• [TASK REQUIREMENTS]:
Given the listing below, reproduce all of it exactly.

• [STORED DATA]:
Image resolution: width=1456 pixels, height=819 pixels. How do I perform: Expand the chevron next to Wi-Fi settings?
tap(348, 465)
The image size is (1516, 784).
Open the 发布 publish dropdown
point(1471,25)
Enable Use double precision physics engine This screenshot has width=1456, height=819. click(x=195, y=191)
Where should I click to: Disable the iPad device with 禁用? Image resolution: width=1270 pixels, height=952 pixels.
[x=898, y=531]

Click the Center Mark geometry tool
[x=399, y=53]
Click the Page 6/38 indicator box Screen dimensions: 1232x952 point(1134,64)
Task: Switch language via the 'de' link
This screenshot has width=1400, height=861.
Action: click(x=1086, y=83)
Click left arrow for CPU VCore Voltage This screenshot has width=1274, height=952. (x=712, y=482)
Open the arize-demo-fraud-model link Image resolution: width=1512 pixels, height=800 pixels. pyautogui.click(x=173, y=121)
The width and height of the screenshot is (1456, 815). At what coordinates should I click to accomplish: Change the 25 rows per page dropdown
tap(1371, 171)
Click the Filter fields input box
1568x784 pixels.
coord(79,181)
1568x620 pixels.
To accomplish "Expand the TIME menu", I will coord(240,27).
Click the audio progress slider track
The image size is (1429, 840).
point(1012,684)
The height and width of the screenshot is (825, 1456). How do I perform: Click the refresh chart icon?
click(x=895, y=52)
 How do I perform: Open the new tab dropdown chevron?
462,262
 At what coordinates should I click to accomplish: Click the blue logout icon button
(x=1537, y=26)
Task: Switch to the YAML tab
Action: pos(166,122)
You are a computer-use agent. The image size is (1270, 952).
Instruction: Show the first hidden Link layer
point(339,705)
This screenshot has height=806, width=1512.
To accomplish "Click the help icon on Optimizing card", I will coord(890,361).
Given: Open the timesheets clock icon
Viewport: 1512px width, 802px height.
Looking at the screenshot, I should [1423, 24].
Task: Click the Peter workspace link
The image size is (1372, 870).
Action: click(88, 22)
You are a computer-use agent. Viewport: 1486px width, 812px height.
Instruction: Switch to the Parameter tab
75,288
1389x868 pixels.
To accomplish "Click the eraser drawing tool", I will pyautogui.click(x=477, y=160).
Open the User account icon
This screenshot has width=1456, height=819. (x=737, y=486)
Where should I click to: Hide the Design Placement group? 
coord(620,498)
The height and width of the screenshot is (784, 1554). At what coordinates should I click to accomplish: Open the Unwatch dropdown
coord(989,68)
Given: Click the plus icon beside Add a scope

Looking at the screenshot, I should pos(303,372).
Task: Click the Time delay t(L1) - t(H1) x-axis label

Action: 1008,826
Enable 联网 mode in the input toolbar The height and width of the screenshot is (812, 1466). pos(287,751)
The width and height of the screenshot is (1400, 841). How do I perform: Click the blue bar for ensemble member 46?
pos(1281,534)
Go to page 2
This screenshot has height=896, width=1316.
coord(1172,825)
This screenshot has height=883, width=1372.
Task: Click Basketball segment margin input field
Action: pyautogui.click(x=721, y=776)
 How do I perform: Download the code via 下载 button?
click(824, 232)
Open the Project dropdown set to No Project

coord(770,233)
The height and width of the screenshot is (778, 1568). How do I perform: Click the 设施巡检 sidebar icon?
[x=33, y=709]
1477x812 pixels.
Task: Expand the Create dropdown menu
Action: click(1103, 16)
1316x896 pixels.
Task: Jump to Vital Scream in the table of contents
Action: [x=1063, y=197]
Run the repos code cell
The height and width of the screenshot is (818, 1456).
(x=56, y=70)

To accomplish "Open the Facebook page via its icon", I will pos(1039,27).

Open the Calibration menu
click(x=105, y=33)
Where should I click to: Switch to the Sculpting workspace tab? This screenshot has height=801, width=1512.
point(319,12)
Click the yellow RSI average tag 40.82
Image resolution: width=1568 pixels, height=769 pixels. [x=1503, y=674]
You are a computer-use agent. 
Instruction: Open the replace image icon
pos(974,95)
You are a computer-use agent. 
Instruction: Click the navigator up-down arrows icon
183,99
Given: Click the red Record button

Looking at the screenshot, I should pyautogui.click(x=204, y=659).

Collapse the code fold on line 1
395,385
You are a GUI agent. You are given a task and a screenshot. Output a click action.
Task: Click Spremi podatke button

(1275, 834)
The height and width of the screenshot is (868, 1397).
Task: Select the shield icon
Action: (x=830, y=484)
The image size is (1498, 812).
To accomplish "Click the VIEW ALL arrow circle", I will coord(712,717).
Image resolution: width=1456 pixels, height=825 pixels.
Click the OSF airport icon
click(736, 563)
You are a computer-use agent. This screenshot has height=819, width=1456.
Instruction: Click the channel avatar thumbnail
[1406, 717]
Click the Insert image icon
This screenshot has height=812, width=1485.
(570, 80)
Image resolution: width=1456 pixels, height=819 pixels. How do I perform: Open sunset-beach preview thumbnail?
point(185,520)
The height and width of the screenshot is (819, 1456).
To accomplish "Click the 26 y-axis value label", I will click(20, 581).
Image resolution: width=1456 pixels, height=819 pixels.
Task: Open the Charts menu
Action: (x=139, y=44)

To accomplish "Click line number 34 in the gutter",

• [RESPONSE BOX]:
Image resolution: width=1456 pixels, height=819 pixels. How do I perform: Expand the chevron next to Wi-Fi settings?
tap(348, 465)
The image size is (1516, 784).
Open the 发布 publish dropdown
point(1471,25)
Enable Use double precision physics engine This screenshot has width=1456, height=819. click(x=195, y=191)
Where should I click to: Disable the iPad device with 禁用? Image resolution: width=1270 pixels, height=952 pixels.
[x=898, y=531]

Click the Center Mark geometry tool
[x=399, y=53]
Click the Page 6/38 indicator box Screen dimensions: 1232x952 point(1134,64)
Task: Switch language via the 'de' link
This screenshot has width=1400, height=861.
Action: click(x=1086, y=83)
Click left arrow for CPU VCore Voltage This screenshot has width=1274, height=952. (x=712, y=482)
Open the arize-demo-fraud-model link Image resolution: width=1512 pixels, height=800 pixels. pyautogui.click(x=173, y=121)
The width and height of the screenshot is (1456, 815). At what coordinates should I click to accomplish: Change the 25 rows per page dropdown
tap(1371, 171)
Click the Filter fields input box
1568x784 pixels.
coord(79,181)
1568x620 pixels.
To accomplish "Expand the TIME menu", I will coord(240,27).
Click the audio progress slider track
The image size is (1429, 840).
point(1012,684)
The height and width of the screenshot is (825, 1456). How do I perform: Click the refresh chart icon?
click(x=895, y=52)
 How do I perform: Open the new tab dropdown chevron?
462,262
 At what coordinates should I click to accomplish: Click the blue logout icon button
(x=1537, y=26)
Task: Switch to the YAML tab
Action: pos(166,122)
You are a computer-use agent. The image size is (1270, 952).
Instruction: Show the first hidden Link layer
point(339,705)
This screenshot has height=806, width=1512.
To accomplish "Click the help icon on Optimizing card", I will coord(890,361).
Given: Open the timesheets clock icon
Viewport: 1512px width, 802px height.
Looking at the screenshot, I should [1423, 24].
Task: Click the Peter workspace link
The image size is (1372, 870).
Action: click(88, 22)
You are a computer-use agent. Viewport: 1486px width, 812px height.
Instruction: Switch to the Parameter tab
75,288
1389x868 pixels.
To accomplish "Click the eraser drawing tool", I will pyautogui.click(x=477, y=160).
Open the User account icon
This screenshot has width=1456, height=819. (x=737, y=486)
Where should I click to: Hide the Design Placement group? 
coord(620,498)
The height and width of the screenshot is (784, 1554). At what coordinates should I click to accomplish: Open the Unwatch dropdown
coord(989,68)
Given: Click the plus icon beside Add a scope

Looking at the screenshot, I should pos(303,372).
Task: Click the Time delay t(L1) - t(H1) x-axis label

Action: 1008,826
Enable 联网 mode in the input toolbar The height and width of the screenshot is (812, 1466). pos(287,751)
The width and height of the screenshot is (1400, 841). How do I perform: Click the blue bar for ensemble member 46?
pos(1281,534)
Go to page 2
This screenshot has height=896, width=1316.
coord(1172,825)
This screenshot has height=883, width=1372.
Task: Click Basketball segment margin input field
Action: pyautogui.click(x=721, y=776)
 How do I perform: Download the code via 下载 button?
click(824, 232)
Open the Project dropdown set to No Project

coord(770,233)
The height and width of the screenshot is (778, 1568). How do I perform: Click the 设施巡检 sidebar icon?
[x=33, y=709]
1477x812 pixels.
Task: Expand the Create dropdown menu
Action: click(1103, 16)
1316x896 pixels.
Task: Jump to Vital Scream in the table of contents
Action: [x=1063, y=197]
Run the repos code cell
The height and width of the screenshot is (818, 1456).
(x=56, y=70)

To accomplish "Open the Facebook page via its icon", I will pos(1039,27).

Open the Calibration menu
click(x=105, y=33)
Where should I click to: Switch to the Sculpting workspace tab? This screenshot has height=801, width=1512.
point(319,12)
Click the yellow RSI average tag 40.82
Image resolution: width=1568 pixels, height=769 pixels. [x=1503, y=674]
You are a computer-use agent. 
Instruction: Open the replace image icon
pos(974,95)
You are a computer-use agent. 
Instruction: Click the navigator up-down arrows icon
183,99
Given: Click the red Record button

Looking at the screenshot, I should pyautogui.click(x=204, y=659).

Collapse the code fold on line 1
395,385
You are a GUI agent. You are given a task and a screenshot. Output a click action.
Task: Click Spremi podatke button

(1275, 834)
The height and width of the screenshot is (868, 1397).
Task: Select the shield icon
Action: (x=830, y=484)
The image size is (1498, 812).
To accomplish "Click the VIEW ALL arrow circle", I will coord(712,717).
Image resolution: width=1456 pixels, height=825 pixels.
Click the OSF airport icon
click(736, 563)
You are a computer-use agent. This screenshot has height=819, width=1456.
Instruction: Click the channel avatar thumbnail
[1406, 717]
Click the Insert image icon
This screenshot has height=812, width=1485.
(570, 80)
Image resolution: width=1456 pixels, height=819 pixels. How do I perform: Open sunset-beach preview thumbnail?
point(185,520)
The height and width of the screenshot is (819, 1456).
To accomplish "Click the 26 y-axis value label", I will click(20, 581).
Image resolution: width=1456 pixels, height=819 pixels.
Task: Open the Charts menu
Action: (x=139, y=44)

To accomplish "Click line number 34 in the gutter",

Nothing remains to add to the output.